Data Breach Security
Delaware significantly amended its data security breach notification statute (HB 180), effective April 14, 2018. The amendment expands the type of personal information covered by the statute, to include data such as an individual’s passport number, medical history, health insurance policy number, tax identification number, and unique biometric data. In the event of a breach, affected individuals must be notified within 60 days, except in certain circumstances. If more than 500 people are affected, the state attorney also must be notified. The law additionally requires any entity conducting business in the state, that “owns, licenses, or maintains personal information,” to “implement and maintain reasonable procedures and practices to prevent the unauthorized acquisition, use, modification, disclosure, or destruction of personal information collected or maintained in the regular course of business.”
Wage & Hour
Oregon enacted a law in August regulating overtime compensation and hour limits in the manufacturing sector.7 The amendment requires most employers in the manufacturing sector to pay employees the greater of daily or weekly overtime if an employee works more than 10 hours in a single day and more than 40 hours total in the course of a single workweek. The law also sets a firm 55-hour weekly limit for most covered employees.

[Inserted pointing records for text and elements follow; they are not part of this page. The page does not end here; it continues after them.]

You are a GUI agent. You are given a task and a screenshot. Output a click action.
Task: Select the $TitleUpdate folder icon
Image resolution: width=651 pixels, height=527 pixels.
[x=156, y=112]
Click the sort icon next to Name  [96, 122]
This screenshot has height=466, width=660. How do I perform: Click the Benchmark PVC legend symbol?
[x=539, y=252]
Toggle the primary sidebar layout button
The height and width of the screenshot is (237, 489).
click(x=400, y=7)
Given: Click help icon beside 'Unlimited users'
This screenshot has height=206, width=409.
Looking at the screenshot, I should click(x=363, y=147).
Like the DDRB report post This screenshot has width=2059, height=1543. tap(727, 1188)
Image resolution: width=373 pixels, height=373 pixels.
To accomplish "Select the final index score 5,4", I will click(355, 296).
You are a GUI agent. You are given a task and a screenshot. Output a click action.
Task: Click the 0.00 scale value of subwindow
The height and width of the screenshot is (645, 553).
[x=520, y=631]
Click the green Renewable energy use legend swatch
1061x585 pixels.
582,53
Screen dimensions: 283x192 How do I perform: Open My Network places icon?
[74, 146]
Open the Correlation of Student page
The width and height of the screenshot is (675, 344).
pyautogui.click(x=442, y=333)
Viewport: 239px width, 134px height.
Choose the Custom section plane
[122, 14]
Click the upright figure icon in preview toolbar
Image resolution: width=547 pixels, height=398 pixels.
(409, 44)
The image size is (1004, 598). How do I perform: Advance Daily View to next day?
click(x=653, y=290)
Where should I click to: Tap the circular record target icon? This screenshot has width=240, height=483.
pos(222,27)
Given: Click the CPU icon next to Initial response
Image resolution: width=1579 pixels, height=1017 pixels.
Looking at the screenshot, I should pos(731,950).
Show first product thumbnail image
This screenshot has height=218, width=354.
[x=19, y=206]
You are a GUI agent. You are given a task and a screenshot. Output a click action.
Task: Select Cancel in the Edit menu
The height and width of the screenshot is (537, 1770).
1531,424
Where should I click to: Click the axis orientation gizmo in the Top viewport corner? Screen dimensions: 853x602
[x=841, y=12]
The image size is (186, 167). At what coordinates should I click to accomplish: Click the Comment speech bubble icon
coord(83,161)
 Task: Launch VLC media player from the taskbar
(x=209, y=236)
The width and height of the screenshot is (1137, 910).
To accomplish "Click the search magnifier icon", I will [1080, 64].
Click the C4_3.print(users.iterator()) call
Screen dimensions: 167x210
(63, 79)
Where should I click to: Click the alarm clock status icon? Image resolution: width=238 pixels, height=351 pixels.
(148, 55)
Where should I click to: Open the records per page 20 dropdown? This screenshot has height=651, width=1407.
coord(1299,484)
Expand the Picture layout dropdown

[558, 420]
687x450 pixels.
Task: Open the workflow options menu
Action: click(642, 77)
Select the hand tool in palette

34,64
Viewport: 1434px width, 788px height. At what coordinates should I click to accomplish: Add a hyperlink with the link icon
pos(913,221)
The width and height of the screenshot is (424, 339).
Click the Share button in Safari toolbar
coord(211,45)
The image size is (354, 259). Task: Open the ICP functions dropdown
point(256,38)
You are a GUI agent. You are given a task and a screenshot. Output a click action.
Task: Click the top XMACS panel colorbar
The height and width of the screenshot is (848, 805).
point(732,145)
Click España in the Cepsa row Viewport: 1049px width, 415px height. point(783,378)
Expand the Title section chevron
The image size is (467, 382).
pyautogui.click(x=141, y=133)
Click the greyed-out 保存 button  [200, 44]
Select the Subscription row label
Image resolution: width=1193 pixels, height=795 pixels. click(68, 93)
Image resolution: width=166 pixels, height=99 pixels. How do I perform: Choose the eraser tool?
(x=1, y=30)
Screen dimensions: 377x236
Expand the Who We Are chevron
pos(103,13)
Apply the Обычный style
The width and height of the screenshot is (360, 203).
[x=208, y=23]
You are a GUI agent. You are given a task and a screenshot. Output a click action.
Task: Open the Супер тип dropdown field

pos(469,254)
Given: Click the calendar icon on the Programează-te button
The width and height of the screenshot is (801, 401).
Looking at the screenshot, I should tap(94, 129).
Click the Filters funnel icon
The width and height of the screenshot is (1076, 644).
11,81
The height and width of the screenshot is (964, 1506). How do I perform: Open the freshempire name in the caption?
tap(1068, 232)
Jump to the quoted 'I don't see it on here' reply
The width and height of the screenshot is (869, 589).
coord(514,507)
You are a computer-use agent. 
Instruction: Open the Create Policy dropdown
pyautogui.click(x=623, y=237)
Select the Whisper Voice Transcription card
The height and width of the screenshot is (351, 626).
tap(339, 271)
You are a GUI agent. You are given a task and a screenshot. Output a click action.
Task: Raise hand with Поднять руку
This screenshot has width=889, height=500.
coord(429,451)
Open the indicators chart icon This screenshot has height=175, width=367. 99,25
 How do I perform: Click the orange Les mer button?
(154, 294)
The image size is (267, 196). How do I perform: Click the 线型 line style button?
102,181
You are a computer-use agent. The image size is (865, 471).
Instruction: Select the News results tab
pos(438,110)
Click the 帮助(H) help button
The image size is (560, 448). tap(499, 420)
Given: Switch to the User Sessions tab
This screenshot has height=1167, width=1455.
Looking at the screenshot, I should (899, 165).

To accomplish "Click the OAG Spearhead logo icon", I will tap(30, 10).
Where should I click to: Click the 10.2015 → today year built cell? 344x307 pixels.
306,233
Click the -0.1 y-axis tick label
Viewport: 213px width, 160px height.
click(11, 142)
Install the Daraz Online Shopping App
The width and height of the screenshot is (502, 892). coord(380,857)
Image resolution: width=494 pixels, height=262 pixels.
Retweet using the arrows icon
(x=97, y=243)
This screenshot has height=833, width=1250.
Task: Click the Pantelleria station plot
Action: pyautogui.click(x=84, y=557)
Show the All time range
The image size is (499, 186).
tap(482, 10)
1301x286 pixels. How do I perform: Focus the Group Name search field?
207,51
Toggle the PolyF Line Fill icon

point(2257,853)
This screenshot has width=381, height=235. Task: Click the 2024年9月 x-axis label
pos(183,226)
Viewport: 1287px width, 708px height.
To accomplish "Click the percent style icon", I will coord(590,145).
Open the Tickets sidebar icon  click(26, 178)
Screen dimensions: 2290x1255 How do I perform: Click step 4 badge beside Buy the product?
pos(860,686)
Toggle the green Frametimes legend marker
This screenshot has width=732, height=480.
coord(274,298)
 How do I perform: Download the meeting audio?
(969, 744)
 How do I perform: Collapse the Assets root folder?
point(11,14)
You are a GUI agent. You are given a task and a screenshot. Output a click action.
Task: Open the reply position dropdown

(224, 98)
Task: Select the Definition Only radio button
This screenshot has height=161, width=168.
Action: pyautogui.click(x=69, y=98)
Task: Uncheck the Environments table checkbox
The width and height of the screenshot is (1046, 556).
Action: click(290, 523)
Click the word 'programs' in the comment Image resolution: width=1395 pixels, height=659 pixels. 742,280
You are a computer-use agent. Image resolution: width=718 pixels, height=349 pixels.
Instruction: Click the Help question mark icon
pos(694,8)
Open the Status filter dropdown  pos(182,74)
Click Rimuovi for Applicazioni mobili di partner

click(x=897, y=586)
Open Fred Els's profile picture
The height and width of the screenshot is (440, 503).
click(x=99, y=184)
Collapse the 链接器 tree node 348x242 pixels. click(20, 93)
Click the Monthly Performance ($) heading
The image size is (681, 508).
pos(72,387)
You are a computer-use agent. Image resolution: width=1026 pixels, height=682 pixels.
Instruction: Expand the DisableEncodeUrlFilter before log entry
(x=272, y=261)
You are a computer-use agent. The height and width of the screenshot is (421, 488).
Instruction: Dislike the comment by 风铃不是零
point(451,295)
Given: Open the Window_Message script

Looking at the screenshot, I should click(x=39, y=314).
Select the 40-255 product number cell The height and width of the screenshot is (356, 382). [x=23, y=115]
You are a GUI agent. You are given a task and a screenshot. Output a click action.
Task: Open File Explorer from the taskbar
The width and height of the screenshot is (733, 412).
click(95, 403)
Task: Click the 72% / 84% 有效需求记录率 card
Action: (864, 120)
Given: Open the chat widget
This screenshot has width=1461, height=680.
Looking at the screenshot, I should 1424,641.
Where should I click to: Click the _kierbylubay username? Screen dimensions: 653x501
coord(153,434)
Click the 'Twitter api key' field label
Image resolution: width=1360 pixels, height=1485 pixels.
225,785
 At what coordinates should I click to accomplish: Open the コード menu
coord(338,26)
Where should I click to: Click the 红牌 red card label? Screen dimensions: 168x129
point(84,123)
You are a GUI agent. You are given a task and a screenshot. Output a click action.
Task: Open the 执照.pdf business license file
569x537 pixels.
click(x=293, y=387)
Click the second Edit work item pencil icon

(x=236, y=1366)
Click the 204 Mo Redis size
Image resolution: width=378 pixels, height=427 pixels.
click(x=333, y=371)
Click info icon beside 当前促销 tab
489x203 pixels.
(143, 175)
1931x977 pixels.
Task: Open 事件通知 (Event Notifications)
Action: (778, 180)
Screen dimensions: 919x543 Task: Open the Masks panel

Wage and hour issues in general remain hot-button issues. Readers interested in more detail on these subjects are encouraged to consult WPI Wage Watch, a Littler feature focusing exclusively on breaking minimum wage developments.8
1 Matt Scherer, New Oregon Law Imposes Scheduling and Working Hours Obligations on Employers, Littler ASAP (Aug. 14, 2017).
2 Stephen Fuchs & Jill Lowell, New York Issues Final Paid Family Leave Law Regulations, Littler Insight (Aug. 9, 2017).
3 Stephen Fuchs & Tom Cryan, New York State Issues Guidance on Tax Treatment of Paid Family Leave Contributions and Benefits, Littler ASAP (Aug. 29, 2017).
4 Adam Fiss & Sebastian Chilco, Emeryville, California Adopts Rules Implementing Its Minimum Wage, Paid Sick Leave, and Hospitality Service Charge Ordinance, Littler ASAP (Aug. 11, 2017).
5 See, e.g., Ilyse Schuman & William E. Trachman, When Can An Employee Take Leave To Vote?, Littler Insight (Oct. 11, 2016).
6 Stephen D. Smith & Adama K. Wiltshire, “A Little Bad Grammar Will Not Annul” – Missouri Unions Move Ahead with Referendum Petition to Revoke Right-to-Work, Littler ASAP (Aug. 7, 2017).
7 Matt Scherer, Oregon Enacts New Law Impacting Overtime and Maximum Hour Limits for Manufacturers, Littler ASAP (Aug. 18, 2017).
8 Libby Henninger, Sebastian Chilco & Corinn Jackson, WPI Wage Watch: Minimum Wage and Overtime Updates (August Edition), WPI Report (Aug. 30, 2017).